Par ailleurs, la formation des compétences reste un enjeu crucial. L’école accueille environ 200 étudiants par an, mais le nombre de doctorants spécialisés en nanosciences est encore limité. Pour y remédier, l’USTHB a lancé en 2024 un programme de double diplôme avec des universités françaises et allemandes, axé sur les applications industrielles des nanotechnologies.
Un impact économique et écologique
La valorisation des ressources locales présente un double avantage. Sur le plan économique, elle pourrait réduire les coûts de production pour les industries algériennes, notamment dans les secteurs de l’énergie, de la santé et de l’agroalimentaire. Par exemple, les nanoparticules dérivées du phosphate pourraient être utilisées dans les engrais intelligents, améliorant leur efficacité tout en limitant les importations.
Sur le plan environnemental, cette approche s’inscrit dans une logique d’économie circulaire. La transformation des déchets industriels en nanomatériaux permet de réduire la pollution tout en créant de la valeur ajoutée. « Nous travaillons sur des procédés de synthèse peu énergivores et non toxiques, afin de minimiser l’impact écologique », souligne Pr.
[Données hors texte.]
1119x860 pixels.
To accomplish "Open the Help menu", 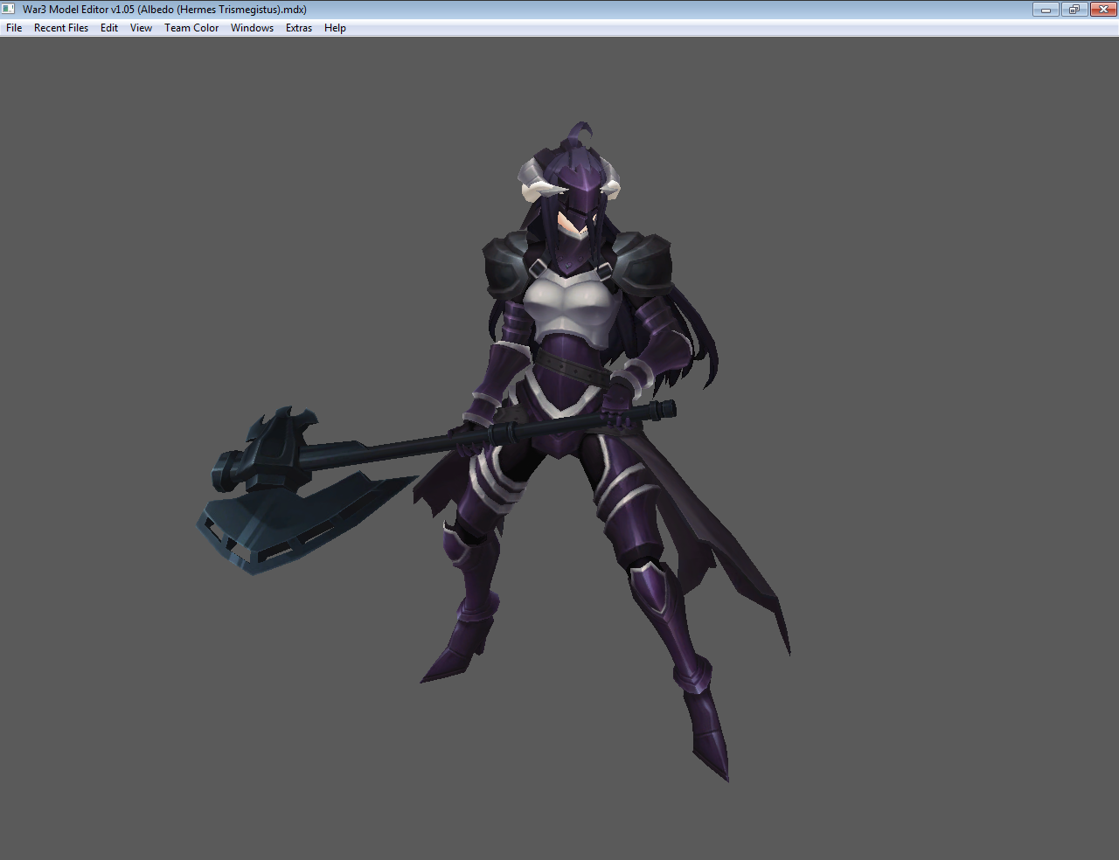I will point(335,28).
Amara.
Des retombées pour les régions minières
Les régions riches en ressources minières, comme Tébessa (phosphate) ou Béjaïa (kaolin), pourraient bénéficier directement de cette stratégie. Des projets de création de start-up spécialisées dans la production de nanomatériaux sont à l’étude, avec l’appui des wilayas concernées. À Tamanrasset, où des gisements de terres rares ont été identifiés, des discussions sont en cours pour implanter un centre de recherche dédié.
Cependant, le succès de cette démarche dépendra de la capacité à mobiliser des investissements privés. « Les entreprises algériennes doivent comprendre que les nanotechnologies ne sont pas réservées aux pays développés. Elles peuvent être un levier de compétitivité pour nos industries », estime un économiste interrogé par horizons.dz.
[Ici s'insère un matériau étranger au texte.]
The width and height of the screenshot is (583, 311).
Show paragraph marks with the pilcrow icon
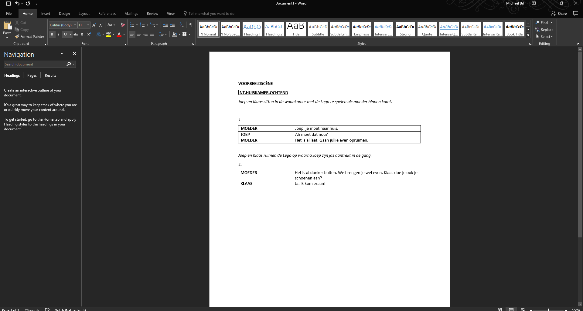coord(191,25)
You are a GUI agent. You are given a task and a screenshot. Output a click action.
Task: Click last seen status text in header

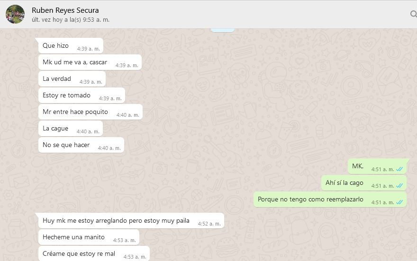pyautogui.click(x=71, y=20)
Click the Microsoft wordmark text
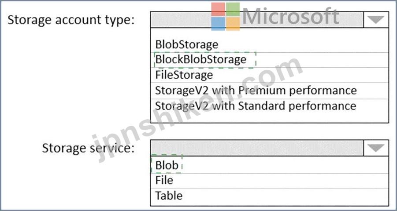The height and width of the screenshot is (211, 397). click(291, 16)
Une vision alignée sur les priorités nationales
Cette orientation de l’ENSNN s’inscrit dans le cadre du Plan national de recherche scientifique 2023-2030, qui met l’accent sur l’innovation locale et la substitution aux importations. Elle rejoint également les objectifs du Plan de développement industriel 2025, qui vise à renforcer les filières stratégiques comme les énergies renouvelables, la pharmacie et les matériaux de construction.
Pour l’Algérie, les nanosciences représentent un domaine clé pour diversifier son économie et réduire sa dépendance aux hydrocarbures. En misant sur ses ressources naturelles, le pays pourrait non seulement développer des technologies de pointe, mais aussi créer des emplois hautement qualifiés. Reste à savoir si les moyens financiers et humains suivront pour transformer ces ambitions en réalité.